INSTRUCTIONS FOR THE TASK: Reproduce, without any change, the span of lines from the opening of the records below to the line containing "Contacto (36, 1811)", inclusive.

RAW DATA:
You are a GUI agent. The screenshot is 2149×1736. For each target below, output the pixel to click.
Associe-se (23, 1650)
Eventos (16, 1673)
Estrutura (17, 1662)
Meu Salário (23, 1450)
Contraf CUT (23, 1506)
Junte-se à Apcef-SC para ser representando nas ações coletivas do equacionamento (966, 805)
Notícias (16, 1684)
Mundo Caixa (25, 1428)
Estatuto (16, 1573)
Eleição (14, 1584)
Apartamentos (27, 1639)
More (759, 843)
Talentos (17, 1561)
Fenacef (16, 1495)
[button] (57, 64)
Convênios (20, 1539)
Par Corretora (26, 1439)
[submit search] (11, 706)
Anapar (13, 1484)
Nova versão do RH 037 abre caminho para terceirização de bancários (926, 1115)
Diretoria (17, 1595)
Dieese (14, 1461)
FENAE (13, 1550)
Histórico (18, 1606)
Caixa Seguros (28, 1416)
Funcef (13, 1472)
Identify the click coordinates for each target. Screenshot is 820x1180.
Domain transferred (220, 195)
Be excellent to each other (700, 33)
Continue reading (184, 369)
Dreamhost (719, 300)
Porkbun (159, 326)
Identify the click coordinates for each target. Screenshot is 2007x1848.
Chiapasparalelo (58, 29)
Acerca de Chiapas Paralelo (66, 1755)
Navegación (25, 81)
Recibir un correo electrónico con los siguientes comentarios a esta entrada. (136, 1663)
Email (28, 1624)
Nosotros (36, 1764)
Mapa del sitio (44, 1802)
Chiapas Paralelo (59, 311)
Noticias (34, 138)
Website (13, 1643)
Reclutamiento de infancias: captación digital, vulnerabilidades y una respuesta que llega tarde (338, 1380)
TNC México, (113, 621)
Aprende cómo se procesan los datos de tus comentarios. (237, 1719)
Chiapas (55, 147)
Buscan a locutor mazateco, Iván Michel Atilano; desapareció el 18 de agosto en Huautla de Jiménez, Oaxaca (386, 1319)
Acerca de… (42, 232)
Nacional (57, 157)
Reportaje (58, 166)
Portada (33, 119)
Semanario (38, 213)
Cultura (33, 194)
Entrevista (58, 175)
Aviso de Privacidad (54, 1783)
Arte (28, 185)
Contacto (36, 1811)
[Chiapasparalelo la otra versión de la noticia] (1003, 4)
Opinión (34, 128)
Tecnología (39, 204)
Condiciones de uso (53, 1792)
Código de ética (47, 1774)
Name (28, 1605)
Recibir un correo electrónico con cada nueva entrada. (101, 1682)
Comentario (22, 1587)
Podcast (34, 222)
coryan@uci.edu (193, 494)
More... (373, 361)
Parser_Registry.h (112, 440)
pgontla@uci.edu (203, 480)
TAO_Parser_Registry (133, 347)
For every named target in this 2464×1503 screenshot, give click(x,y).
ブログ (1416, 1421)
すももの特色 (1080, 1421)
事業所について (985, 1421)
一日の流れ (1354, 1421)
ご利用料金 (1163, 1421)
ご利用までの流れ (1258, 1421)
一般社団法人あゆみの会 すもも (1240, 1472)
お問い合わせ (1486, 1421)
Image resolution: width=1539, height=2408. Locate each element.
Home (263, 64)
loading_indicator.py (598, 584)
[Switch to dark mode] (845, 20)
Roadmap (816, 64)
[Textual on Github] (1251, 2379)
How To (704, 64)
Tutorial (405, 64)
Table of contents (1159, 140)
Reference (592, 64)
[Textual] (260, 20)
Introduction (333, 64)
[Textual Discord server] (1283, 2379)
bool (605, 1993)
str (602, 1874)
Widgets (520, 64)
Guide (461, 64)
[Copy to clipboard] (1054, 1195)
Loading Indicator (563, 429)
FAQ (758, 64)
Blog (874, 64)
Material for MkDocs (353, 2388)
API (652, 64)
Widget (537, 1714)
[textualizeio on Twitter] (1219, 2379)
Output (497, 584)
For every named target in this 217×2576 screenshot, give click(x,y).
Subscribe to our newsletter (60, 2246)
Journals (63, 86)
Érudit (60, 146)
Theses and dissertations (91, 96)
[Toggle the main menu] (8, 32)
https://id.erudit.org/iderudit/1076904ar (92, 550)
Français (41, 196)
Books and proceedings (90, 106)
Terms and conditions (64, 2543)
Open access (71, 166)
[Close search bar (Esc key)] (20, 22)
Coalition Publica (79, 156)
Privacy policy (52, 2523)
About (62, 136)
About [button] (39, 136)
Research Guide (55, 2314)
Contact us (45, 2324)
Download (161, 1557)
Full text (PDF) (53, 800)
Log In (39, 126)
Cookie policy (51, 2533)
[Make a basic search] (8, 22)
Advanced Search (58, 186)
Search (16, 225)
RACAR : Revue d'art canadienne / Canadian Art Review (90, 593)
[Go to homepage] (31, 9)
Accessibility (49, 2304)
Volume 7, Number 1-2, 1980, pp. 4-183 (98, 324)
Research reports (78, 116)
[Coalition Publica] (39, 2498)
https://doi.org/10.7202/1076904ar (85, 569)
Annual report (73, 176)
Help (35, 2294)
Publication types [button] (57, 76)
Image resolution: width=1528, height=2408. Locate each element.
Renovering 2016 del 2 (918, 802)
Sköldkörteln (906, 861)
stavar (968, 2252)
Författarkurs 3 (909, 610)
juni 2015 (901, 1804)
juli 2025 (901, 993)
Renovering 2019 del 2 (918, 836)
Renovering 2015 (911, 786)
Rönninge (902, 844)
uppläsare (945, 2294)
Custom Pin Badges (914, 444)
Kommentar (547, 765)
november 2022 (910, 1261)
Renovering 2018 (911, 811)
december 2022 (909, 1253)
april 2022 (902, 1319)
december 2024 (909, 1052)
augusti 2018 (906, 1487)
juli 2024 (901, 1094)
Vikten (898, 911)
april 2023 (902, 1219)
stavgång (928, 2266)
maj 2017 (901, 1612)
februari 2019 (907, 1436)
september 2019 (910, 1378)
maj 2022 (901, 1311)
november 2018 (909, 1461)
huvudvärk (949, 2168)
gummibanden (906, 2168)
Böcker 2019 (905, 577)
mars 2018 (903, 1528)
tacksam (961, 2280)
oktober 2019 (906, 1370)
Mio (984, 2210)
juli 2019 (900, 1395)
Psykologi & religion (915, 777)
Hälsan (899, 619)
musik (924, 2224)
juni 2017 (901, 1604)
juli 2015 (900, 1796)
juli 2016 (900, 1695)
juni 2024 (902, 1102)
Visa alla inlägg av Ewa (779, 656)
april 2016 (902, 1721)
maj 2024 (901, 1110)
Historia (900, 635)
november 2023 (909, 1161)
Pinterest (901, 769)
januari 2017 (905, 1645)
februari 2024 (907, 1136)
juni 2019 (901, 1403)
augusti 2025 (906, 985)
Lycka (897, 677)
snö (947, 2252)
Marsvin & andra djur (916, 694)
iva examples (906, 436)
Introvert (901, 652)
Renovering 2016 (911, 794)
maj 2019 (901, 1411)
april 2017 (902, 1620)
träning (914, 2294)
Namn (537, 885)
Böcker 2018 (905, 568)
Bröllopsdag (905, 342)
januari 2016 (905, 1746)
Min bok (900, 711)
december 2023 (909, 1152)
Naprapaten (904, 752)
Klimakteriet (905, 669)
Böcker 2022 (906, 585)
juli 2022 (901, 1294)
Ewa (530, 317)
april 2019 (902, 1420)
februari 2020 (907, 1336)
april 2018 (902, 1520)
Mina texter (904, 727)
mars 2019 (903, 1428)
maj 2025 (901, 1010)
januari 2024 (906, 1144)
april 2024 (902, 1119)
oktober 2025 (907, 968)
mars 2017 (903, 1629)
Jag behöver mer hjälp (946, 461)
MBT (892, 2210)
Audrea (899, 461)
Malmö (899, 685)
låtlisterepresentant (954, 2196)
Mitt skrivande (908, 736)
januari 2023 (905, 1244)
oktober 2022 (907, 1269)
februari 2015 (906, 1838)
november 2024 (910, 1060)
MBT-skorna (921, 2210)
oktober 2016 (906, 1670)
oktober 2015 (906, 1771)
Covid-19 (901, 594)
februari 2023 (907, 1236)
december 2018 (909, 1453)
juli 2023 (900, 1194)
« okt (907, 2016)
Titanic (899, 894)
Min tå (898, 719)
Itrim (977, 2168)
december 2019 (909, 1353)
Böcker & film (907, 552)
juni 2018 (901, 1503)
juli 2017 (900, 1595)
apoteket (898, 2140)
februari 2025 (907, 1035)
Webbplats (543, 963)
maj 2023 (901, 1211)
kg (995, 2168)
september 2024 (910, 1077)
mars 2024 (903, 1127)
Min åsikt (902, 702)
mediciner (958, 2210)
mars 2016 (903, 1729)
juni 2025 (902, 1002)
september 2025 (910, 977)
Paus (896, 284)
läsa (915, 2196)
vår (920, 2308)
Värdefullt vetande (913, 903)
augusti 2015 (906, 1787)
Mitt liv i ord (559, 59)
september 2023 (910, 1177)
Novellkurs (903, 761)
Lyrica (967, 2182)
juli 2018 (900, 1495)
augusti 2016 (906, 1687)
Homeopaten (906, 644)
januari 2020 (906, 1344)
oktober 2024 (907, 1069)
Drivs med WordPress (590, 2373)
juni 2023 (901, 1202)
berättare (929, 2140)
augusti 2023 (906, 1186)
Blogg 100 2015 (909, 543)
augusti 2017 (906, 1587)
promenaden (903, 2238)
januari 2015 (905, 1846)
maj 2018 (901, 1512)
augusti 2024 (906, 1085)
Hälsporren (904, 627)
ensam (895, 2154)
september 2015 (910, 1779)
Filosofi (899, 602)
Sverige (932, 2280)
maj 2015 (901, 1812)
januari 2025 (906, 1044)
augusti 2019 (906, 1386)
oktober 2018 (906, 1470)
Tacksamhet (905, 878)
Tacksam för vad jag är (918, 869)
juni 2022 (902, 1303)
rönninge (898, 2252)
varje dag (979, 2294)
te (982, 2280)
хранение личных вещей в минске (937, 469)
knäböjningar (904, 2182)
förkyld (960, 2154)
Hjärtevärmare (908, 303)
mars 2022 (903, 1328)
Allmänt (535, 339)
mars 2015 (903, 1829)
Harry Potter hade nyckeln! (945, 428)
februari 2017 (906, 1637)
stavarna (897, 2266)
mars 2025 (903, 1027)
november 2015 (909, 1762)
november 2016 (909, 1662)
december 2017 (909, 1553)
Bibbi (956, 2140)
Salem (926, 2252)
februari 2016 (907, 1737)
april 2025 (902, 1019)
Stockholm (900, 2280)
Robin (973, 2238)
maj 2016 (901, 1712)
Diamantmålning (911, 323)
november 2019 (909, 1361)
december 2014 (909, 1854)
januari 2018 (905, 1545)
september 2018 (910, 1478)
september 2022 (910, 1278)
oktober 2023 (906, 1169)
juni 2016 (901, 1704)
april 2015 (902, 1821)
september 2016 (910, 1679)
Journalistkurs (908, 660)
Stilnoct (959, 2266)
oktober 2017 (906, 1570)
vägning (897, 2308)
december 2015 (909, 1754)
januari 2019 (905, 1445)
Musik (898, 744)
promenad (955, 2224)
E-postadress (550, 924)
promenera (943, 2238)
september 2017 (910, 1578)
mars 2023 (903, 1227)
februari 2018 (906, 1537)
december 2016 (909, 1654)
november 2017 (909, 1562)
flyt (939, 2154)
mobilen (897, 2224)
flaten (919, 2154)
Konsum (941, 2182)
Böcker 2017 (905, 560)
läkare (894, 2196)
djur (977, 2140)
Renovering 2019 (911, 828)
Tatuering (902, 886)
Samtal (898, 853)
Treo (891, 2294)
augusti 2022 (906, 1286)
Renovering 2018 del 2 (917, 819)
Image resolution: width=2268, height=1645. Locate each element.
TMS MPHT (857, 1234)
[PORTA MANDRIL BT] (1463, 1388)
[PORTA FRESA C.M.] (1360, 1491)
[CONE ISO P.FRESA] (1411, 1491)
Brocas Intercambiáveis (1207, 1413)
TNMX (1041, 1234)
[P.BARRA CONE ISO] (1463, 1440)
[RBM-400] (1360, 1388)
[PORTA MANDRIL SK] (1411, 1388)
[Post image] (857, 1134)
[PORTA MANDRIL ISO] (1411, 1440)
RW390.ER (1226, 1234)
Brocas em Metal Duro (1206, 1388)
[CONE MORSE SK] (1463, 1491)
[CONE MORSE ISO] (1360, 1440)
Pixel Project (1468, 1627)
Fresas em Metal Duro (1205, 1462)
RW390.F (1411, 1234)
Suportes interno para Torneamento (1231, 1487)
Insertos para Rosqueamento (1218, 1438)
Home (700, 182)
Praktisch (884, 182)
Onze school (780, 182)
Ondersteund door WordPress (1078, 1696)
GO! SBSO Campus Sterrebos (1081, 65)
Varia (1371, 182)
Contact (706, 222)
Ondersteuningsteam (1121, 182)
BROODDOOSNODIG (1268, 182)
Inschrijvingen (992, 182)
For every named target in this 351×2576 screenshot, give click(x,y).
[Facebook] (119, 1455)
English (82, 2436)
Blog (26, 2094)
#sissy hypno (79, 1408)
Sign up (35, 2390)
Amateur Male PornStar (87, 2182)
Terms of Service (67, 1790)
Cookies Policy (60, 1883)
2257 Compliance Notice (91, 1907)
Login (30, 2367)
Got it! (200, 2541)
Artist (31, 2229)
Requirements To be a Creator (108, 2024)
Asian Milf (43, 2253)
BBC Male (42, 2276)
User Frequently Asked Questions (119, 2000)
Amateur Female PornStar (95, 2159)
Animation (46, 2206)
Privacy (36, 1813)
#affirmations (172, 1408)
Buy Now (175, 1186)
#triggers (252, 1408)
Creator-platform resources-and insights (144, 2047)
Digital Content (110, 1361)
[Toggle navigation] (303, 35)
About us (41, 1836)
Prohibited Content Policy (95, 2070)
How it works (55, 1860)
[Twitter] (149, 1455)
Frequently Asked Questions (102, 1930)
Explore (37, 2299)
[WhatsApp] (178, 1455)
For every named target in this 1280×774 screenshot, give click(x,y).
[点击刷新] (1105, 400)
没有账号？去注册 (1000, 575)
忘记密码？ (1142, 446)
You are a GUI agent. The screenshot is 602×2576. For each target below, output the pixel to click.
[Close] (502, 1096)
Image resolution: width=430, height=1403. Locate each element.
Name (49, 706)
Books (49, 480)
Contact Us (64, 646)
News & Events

RESPONSE AREA:
You are a GUI agent. The screenshot is 2149×1736. For each target below, output the pixel to click.
Associe-se (23, 1650)
Eventos (16, 1673)
Estrutura (17, 1662)
Meu Salário (23, 1450)
Contraf CUT (23, 1506)
Junte-se à Apcef-SC para ser representando nas ações coletivas do equacionamento (966, 805)
Notícias (16, 1684)
Mundo Caixa (25, 1428)
Estatuto (16, 1573)
Eleição (14, 1584)
Apartamentos (27, 1639)
More (759, 843)
Talentos (17, 1561)
Fenacef (16, 1495)
[button] (57, 64)
Convênios (20, 1539)
Par Corretora (26, 1439)
[submit search] (11, 706)
Anapar (13, 1484)
Nova versão do RH 037 abre caminho para terceirização de bancários (926, 1115)
Diretoria (17, 1595)
Dieese (14, 1461)
FENAE (13, 1550)
Histórico (18, 1606)
Caixa Seguros (28, 1416)
Funcef (13, 1472)
Identify the click coordinates for each target. Screenshot is 820x1180.
Domain transferred (220, 195)
Be excellent to each other (700, 33)
Continue reading (184, 369)
Dreamhost (719, 300)
Porkbun (159, 326)
Identify the click coordinates for each target. Screenshot is 2007x1848.
Chiapasparalelo (58, 29)
Acerca de Chiapas Paralelo (66, 1755)
Navegación (25, 81)
Recibir un correo electrónico con los siguientes comentarios a esta entrada. (136, 1663)
Email (28, 1624)
Nosotros (36, 1764)
Mapa del sitio (44, 1802)
Chiapas Paralelo (59, 311)
Noticias (34, 138)
Website (13, 1643)
Reclutamiento de infancias: captación digital, vulnerabilidades y una respuesta que llega tarde (338, 1380)
TNC México, (113, 621)
Aprende cómo se procesan los datos de tus comentarios. (237, 1719)
Chiapas (55, 147)
Buscan a locutor mazateco, Iván Michel Atilano; desapareció el 18 de agosto en Huautla de Jiménez, Oaxaca (386, 1319)
Acerca de… (42, 232)
Nacional (57, 157)
Reportaje (58, 166)
Portada (33, 119)
Semanario (38, 213)
Cultura (33, 194)
Entrevista (58, 175)
Aviso de Privacidad (54, 1783)
Arte (28, 185)
Contacto (36, 1811)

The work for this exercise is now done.